Tai (1971) proposed partitioning the GEI effect of the i th genotype into stability statistics α i and λ i , based on the principles of structural relationship analysis. The α i measures the linear response of the environmental effect, and λ i measures the deviation from the linear response in terms of the magnitude of the error variance. A genotype having α i = 0 and λ i = 1 was considered of average stability. Approximate procedures for testing the hypotheses α i = 0 and λ i = 1 were given, and a method of obtaining the prediction interval for α i = 0 and a confidence interval for λ i values so that genotypes can be distributed in different stability regions were also suggested (Tai, 1971).
A user-friendly SAS macro application TAIGEI, using Microsoft Windowing Environment to perform stability analysis of genotype X environmental interactions, using Tai’s stability model was published by Thillainathan and Fernandez (2001). Several agronomists and horticulturists used this user-friendly SAS macro application to assess genotypic stability estimates (47 citations; Semantic Scholar 2021). However, this originally published macro application is not compatible with SAS Enterprise Guide or in SAS studio environment. Therefore, an enhanced user-friendly SAS macro application that is compatible in SAS Display manager, SAS Enterprise Guide, SAS Studio is developed and presented here.

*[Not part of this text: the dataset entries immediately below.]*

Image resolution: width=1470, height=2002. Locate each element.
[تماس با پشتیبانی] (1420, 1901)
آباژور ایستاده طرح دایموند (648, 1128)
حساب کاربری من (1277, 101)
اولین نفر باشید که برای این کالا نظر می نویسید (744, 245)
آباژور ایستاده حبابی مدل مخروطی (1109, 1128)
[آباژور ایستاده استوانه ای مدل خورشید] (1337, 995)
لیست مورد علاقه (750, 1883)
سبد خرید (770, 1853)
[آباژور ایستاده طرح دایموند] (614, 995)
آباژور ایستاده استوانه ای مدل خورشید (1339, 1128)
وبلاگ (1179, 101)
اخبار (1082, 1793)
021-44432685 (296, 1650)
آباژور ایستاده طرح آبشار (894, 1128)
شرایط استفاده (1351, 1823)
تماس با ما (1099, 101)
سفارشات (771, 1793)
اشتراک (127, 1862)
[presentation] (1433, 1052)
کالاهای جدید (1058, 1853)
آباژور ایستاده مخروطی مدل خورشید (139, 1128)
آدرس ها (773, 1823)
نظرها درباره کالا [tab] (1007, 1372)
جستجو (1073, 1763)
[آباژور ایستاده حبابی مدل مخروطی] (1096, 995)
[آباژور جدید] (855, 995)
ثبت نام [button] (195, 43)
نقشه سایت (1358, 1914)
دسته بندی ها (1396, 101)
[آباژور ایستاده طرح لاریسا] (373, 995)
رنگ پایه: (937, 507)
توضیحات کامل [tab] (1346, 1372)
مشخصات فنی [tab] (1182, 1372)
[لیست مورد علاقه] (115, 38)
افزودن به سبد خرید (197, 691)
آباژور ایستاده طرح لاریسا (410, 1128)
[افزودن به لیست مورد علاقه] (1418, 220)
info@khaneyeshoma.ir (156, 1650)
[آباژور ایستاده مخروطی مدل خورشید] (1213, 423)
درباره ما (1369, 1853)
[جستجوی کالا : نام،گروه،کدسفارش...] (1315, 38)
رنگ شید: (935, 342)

TAIGEI User-friendly SAS macro application:
First download and unzip the TAIGEI.Zip specified in this post. SAS version 9.4 for was used to develop SAS MACRO programs and the relevant MACRO-CALL file for Tai’s Stability analysis. The requirements for using this SAS macro are
(1) a valid license to run the SAS software on your PC, and
(2) SAS modules such as SAS/BASE, SAS/STAT, SAS/GRAPH, and SAS/QC should be installed to get complete results.
The steps for performing the user-friendly SAS macros are:
Step1: Create a temporary SAS data file like the example data file included with the zip file. This data should contain the following variables:
Variable Genotype (GEN), which is a categorical variable.
Variable Environment (ENV), which is also a categorical variable.
Variable Blocks or replications (BLK); Replication will be treated as fixed blocks.
Response variable (s) Y (e.g., yield), which is a continues variable.
Step2: Open the TAIGEI macro-call file in your preferred SAS environment. In addition to inputting the SAS dataset name, environment variable name, response variable name, genotype variable name, and block variable name in the MACRO-CALL file, following options are given to:
(1) Options for computing environmental index, which is a quantitative measure of the environmental potential.
mean: The environmental index for a given environment (EI j = the arithmetic mean responses of all genotypes in the j th environment – the grand mean).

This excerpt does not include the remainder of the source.